> [EJERCICIOS]
1 - Copia sin cambios la parte del texto sobre Colonia Dignidad que empieza en "El accionar de" y sigue hasta "Tenía 88 años.".
2 - Según el texto sobre Colonia Dignidad, ¿en qué localidad encontraron a Schäfer en 2005?

> [FRAGMENTO DE PÁGINA]
────

Todos estaban bien separados. No había cruces. Los hombres por un lado, las mujeres por el otro. Y había un tercer grupo: los chicos. Los niños eran separados de sus padres y no tenían más contacto con ellos. Con el correr del tiempo y con el crecimiento de Dignidad, Schäfer utilizó la escuela y el hospital del lugar para captar a los hijos de los campesinos analfabetos que vivían en las cercanías. Esos chicos eran adoptados por la comunidad bajo extraños pactos o directamente secuestrados. Muchos de ellos fueron las víctimas de los abusos sexuales a los que los sometía Schäfer.
La Colonia no permitía matrimonios, ni la reproducción. No pensaban en expandirse. Los ingresos eran sólo de los chicos y jóvenes cooptados entre los lugareños. Les prometían un futuro, trabajo, el desarrollo dentro de comunidad productiva. Pero lo que encontraban era un infierno de maltratos y abusos.
El blindaje no podía ser absoluto. Cada tanto algo se sabía. Y otra vez la Colonia era escrutada por los medios pero nada pasaba. Schäfer había tejido alianzas poderosas como altos cargos políticos. Personalidades ingresaban a Colonia Dignidad, la visitaban y se reunían con su jerarcas. Tras el golpe de estado que derrocó a Salvador Allende, Schäfer desarrolló una relación directa con Pinochet.
En sus tierras hubo torturas, desapariciones y asesinatos de presos políticos. Túneles secretos, un arsenal, salas de tortura, fosas comunes con cadáveres N.N. La Colonia Dignidad se convirtió en un centro clandestino de detención.
Con el retorno de la democracia la supuesta actuación ejemplar de la Colonia fue despojándose de camuflajes y la verdad, sin los apoyos políticos y empujada por el cambio de época, empezó a develarse.
La trama comercial, el tráfico de armas, la participación en la represión ilégitima, en las actividades clandestinas del régimen y también los abusos sexuales, las violaciones, las vejaciones a los que la secta sometía a sus víctimas (que ya habían dejado de ser considerados abnegados colonos por la opinión pública).
El accionar de la justicia fue más lento que lo que las circunstancias requerían. Se sospecha que Schäfer fue avisado por alguno de sus muchos amigos con poder. Se fugó.
Casi sin sorpresa, y no sólo por la proximidad geográfica, descubrimos que su refugio fue Argentina, tierra con larga tradición de acogimiento de alemanes con profuso pasado criminal.
En 2005 Schäfer fue encontrado en un country de la localidad bonaerense de Tortuguitas. Fue extraditado y juzgado.
Lo condenaron a 20 años de prisión por encontrarlo culpable de 25 casos de abuso a menores sólo entre los años 1993 y 1997. Al año siguiente se le sumó otra condena por tenencia de armas de guerra ya que en una requisa un enorme arsenal fue encontrado en la Colonia (también manuales de torturas, túneles secretos y búnkers).
Schäfer murió en el hospital de la penitenciaría de Santiago de Chile el 24 de abril de 2010. Tenía 88 años.
En la Colonia quedaban todavía 200 personas que con psicólogos, médicos y asistentes sociales fueron reinsertados en una sociedad con la que no habían tenido contacto en tres décadas.
Hoy el lugar se llama Villa Baviera.

────

> [DATOS]
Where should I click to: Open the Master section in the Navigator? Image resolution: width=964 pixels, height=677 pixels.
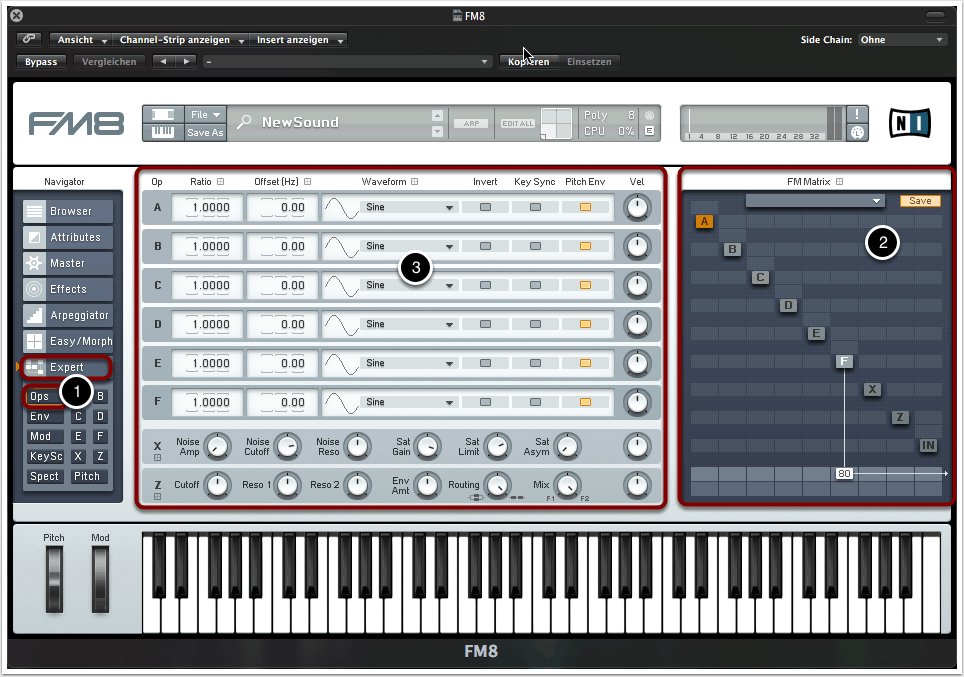pyautogui.click(x=68, y=263)
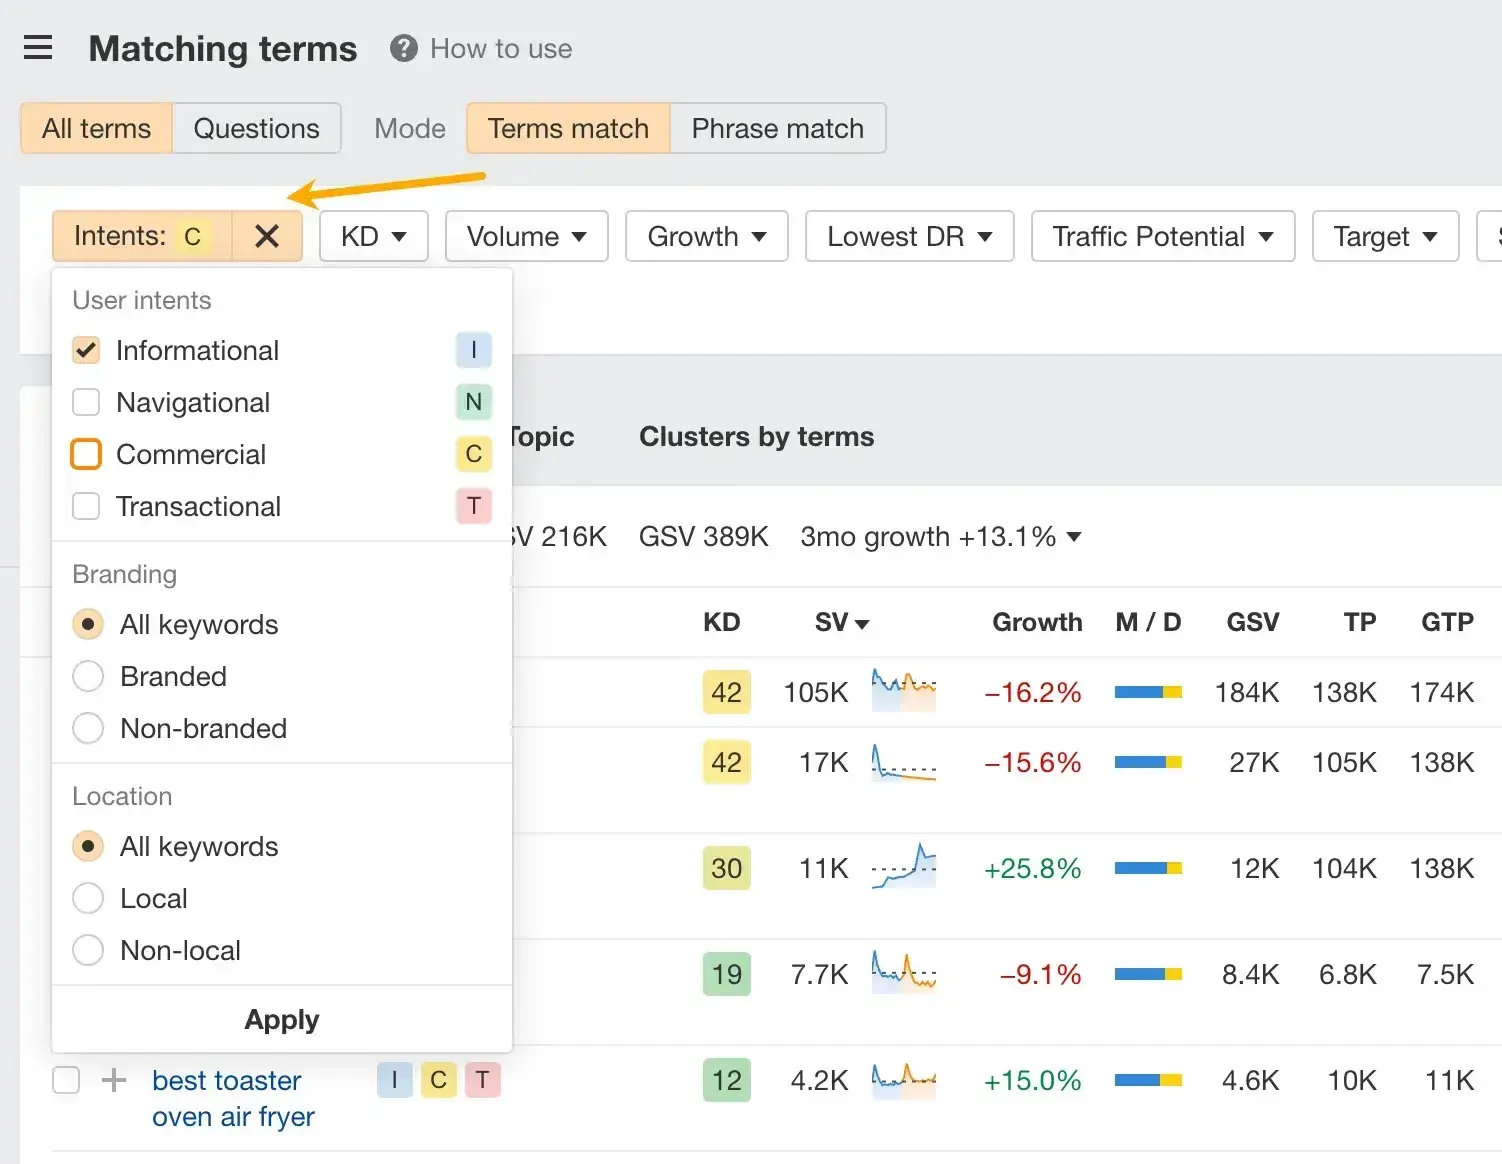Viewport: 1502px width, 1164px height.
Task: Expand keyword details with the plus icon
Action: pos(113,1080)
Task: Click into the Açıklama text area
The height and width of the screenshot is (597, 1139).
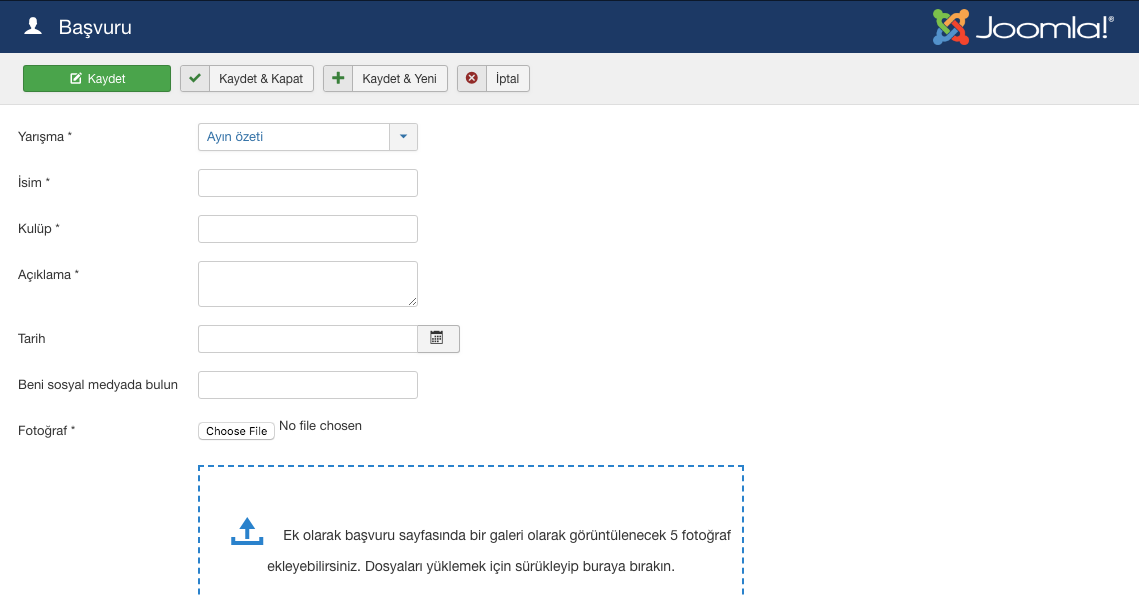Action: 308,284
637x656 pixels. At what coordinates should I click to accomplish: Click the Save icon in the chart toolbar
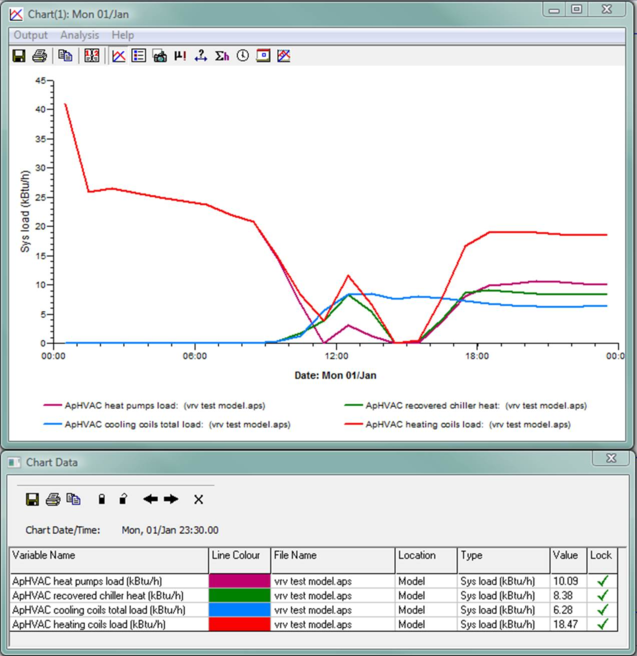[x=19, y=56]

────

> [RESPUESTAS]
1 -
El accionar de la justicia fue más lento que lo que las circunstancias requerían. Se sospecha que Schäfer fue avisado por alguno de sus muchos amigos con poder. Se fugó.
Casi sin sorpresa, y no sólo por la proximidad geográfica, descubrimos que su refugio fue Argentina, tierra con larga tradición de acogimiento de alemanes con profuso pasado criminal.
En 2005 Schäfer fue encontrado en un country de la localidad bonaerense de Tortuguitas. Fue extraditado y juzgado.
Lo condenaron a 20 años de prisión por encontrarlo culpable de 25 casos de abuso a menores sólo entre los años 1993 y 1997. Al año siguiente se le sumó otra condena por tenencia de armas de guerra ya que en una requisa un enorme arsenal fue encontrado en la Colonia (también manuales de torturas, túneles secretos y búnkers).
Schäfer murió en el hospital de la penitenciaría de Santiago de Chile el 24 de abril de 2010. Tenía 88 años.

2 - En un country de Tortuguitas, una localidad bonaerense.